Artificial intelligence, affective well-being and workplace happiness in Iberoamerican companies

Diego Vallarino

Purpose

This study examines how artificial intelligence (AI) influences employee emotional well-being by analysing the behavioural mechanisms linking autonomy, fairness, clarity, psychological safety and workplace happiness, with a specific focus on Iberoamerican organisational contexts.

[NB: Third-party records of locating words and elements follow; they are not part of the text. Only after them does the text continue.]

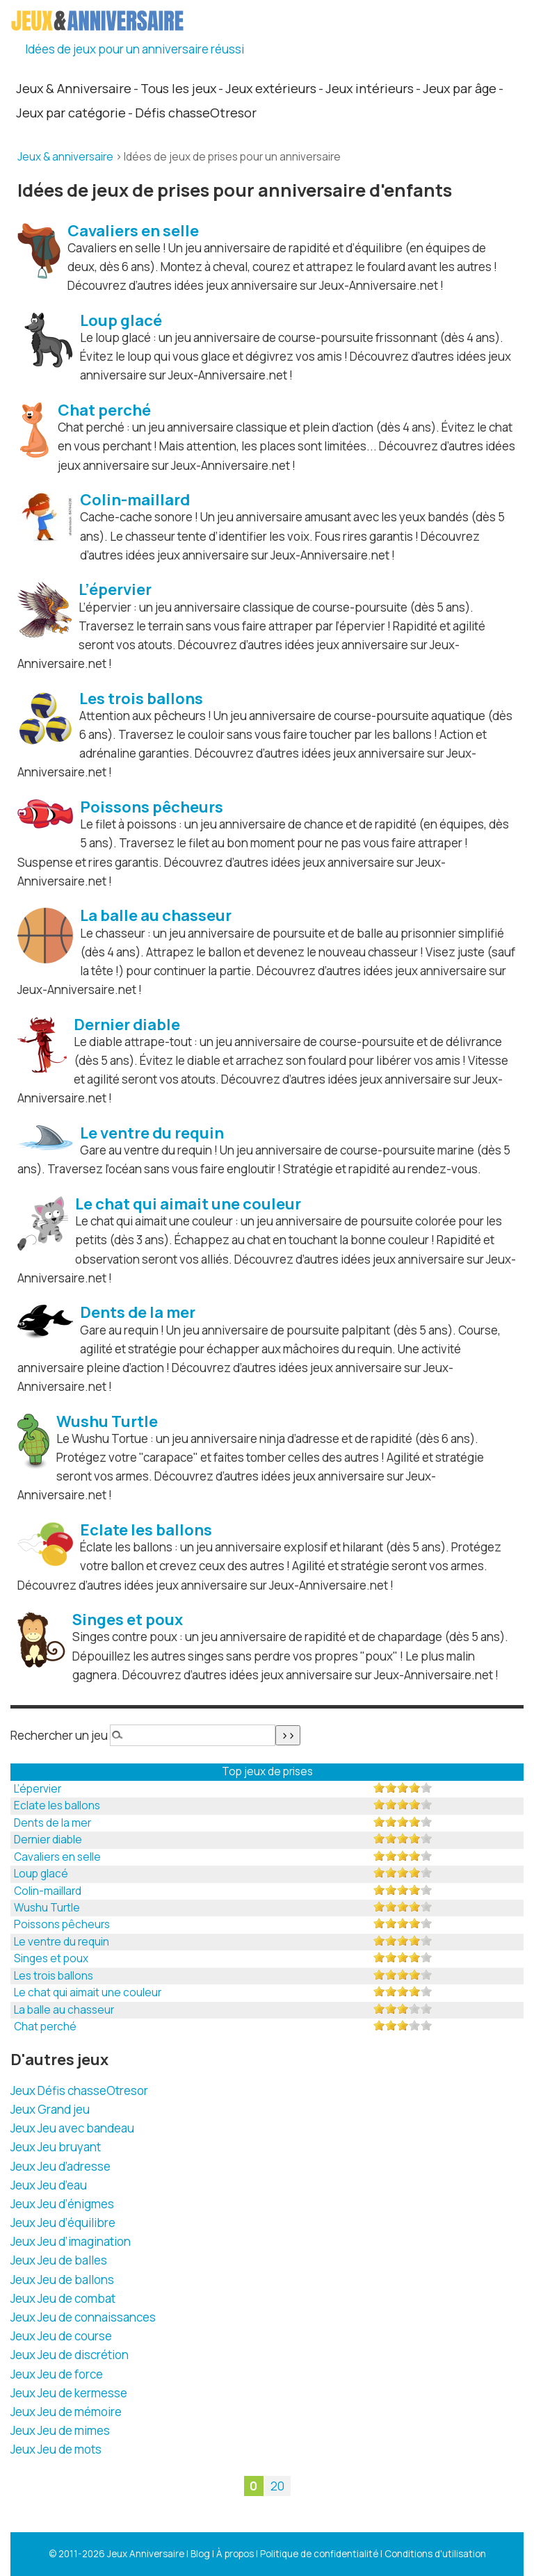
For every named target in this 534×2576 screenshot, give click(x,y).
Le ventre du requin (61, 1941)
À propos (235, 2554)
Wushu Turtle (47, 1907)
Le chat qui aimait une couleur (87, 1992)
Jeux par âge (459, 88)
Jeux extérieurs (270, 88)
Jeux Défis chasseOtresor (79, 2090)
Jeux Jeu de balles (58, 2260)
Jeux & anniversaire (65, 156)
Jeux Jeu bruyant (55, 2147)
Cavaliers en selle (57, 1857)
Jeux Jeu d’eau (48, 2185)
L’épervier (37, 1789)
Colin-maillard (47, 1891)
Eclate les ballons (57, 1805)
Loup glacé (41, 1873)
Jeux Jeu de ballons (62, 2280)
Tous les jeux (178, 88)
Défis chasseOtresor (196, 112)
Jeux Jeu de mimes (60, 2430)
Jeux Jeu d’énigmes (62, 2204)
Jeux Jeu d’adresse (60, 2166)
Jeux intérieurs (369, 88)
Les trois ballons (53, 1975)
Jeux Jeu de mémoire (66, 2412)
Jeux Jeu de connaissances (83, 2317)
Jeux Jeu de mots (56, 2449)
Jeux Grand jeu (50, 2109)
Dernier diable (48, 1839)
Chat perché (45, 2026)
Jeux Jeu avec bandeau (72, 2128)
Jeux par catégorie (71, 112)
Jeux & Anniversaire (73, 88)
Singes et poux (51, 1958)
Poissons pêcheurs (62, 1924)
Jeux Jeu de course (61, 2336)
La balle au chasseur (64, 2010)
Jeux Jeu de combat (62, 2298)
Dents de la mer (52, 1823)
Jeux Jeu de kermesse (68, 2393)
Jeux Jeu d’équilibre (62, 2223)
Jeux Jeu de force (56, 2374)
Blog (200, 2554)
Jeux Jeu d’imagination (70, 2241)
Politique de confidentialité (319, 2554)
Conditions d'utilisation (435, 2554)
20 (277, 2486)
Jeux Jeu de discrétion (69, 2355)
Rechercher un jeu (59, 1735)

Design/methodology/approach

A synthetic dataset (n = 650), calibrated to validated psychometric scales and qualitatively informed by exploratory interviews with organisational leaders and AI practitioners, is analysed using covariance-based structural equation modelling. The model evaluates how perceived AI support and AI pressure shape key organisational conditions and, through them, workplace happiness. All analyses are conducted in R using the lavaan package.

Findings

Perceived AI support positively influences autonomy, fairness and clarity, which jointly strengthen psychological safety. Psychological safety emerges as the strongest predictor of workplace happiness, while AI-related algorithmic pressure shows a significant negative association with employee well-being. The results indicate that managerial choices in the design and governance of AI systems directly shape emotional climates, engagement and the sustainability of digital transformation processes.

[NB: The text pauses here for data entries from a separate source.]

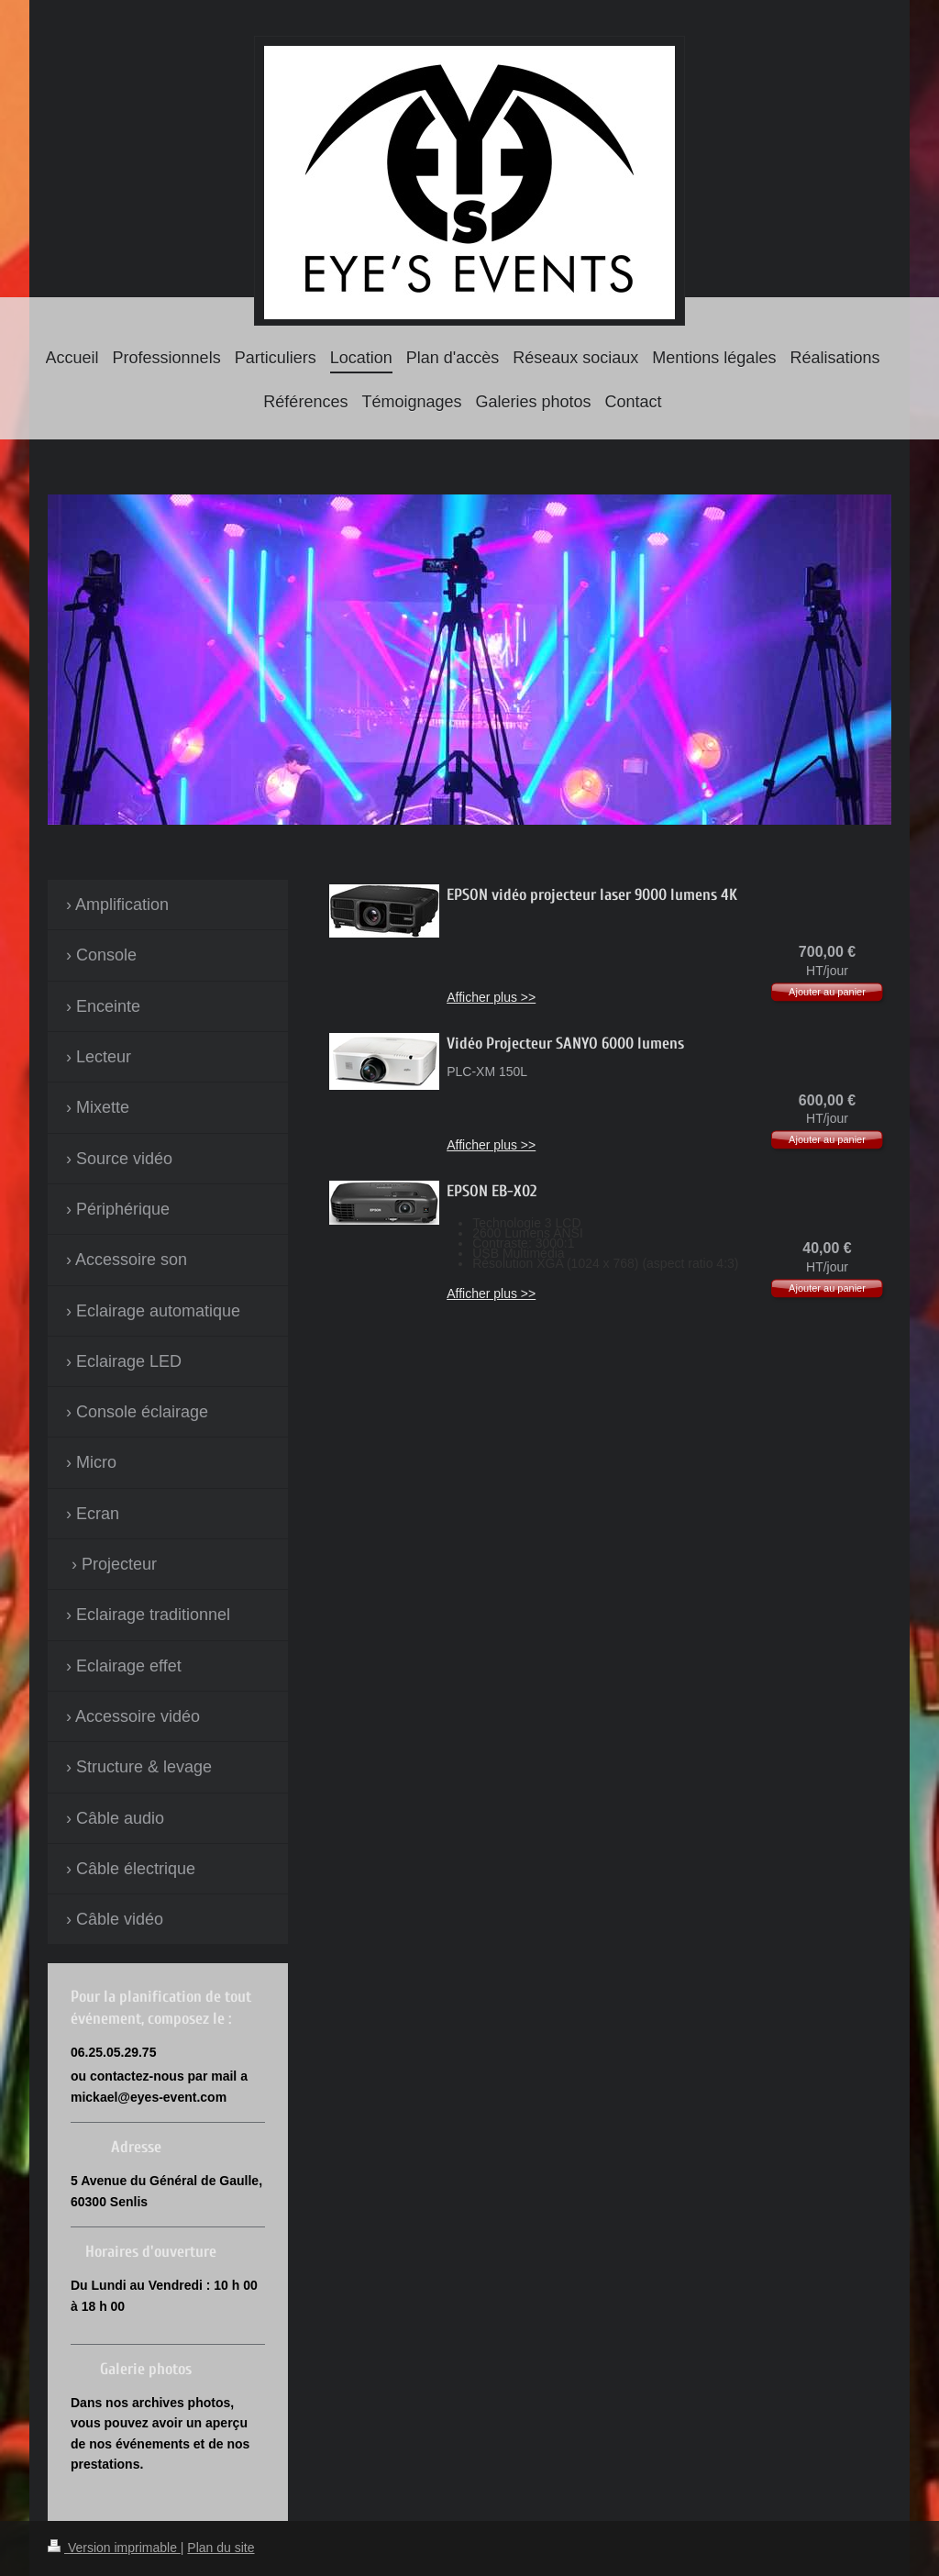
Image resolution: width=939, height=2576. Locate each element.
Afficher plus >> (491, 997)
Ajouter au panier (827, 991)
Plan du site (220, 2547)
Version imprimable (114, 2547)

Research limitations/implications

The study relies on synthetic – but realistically calibrated – data, which may limit external generalisability. However, grounding the generative process in validated psychometrics and executive insights enhances contextual realism. Future research should incorporate longitudinal field data and cross-country comparisons. Conceptually, the paper advances happiness management by integrating behavioural constructs and AI governance, offering a scalable framework for studying well-being in digital workplaces.

Practical implications

The results provide actionable guidance for leaders implementing AI in human-centric organisations. Managers should prioritise autonomy, clarity of processes, psychological safety and fairness when deploying AI tools. The findings inform the design of governance structures, communication strategies and training programmes that mitigate emotional risks. The framework also helps firms identify conditions under which AI supports sustainable happiness, talent retention and positive emotional climates.

Social implications

The study contributes to the broader debate on ethical AI and decent work in Iberoamerica. It shows how AI adoption can either enhance or erode human well-being depending on governance quality. The results support policies aligned with the sustainable development goals (SDGs) – particularly SDG 3, SDG 8, and SDG 9 – by offering evidence-based insights into the emotional and social sustainability of AI-enabled workplaces.

Originality/value

The study introduces the concept of affective friction to explain employees’ emotional responses to AI-enabled systems. By integrating human-centred AI design, psychological safety and happiness management within a unified behavioural–economic framework, the paper offers a culturally grounded contribution to organisational research in Iberoamerican contexts.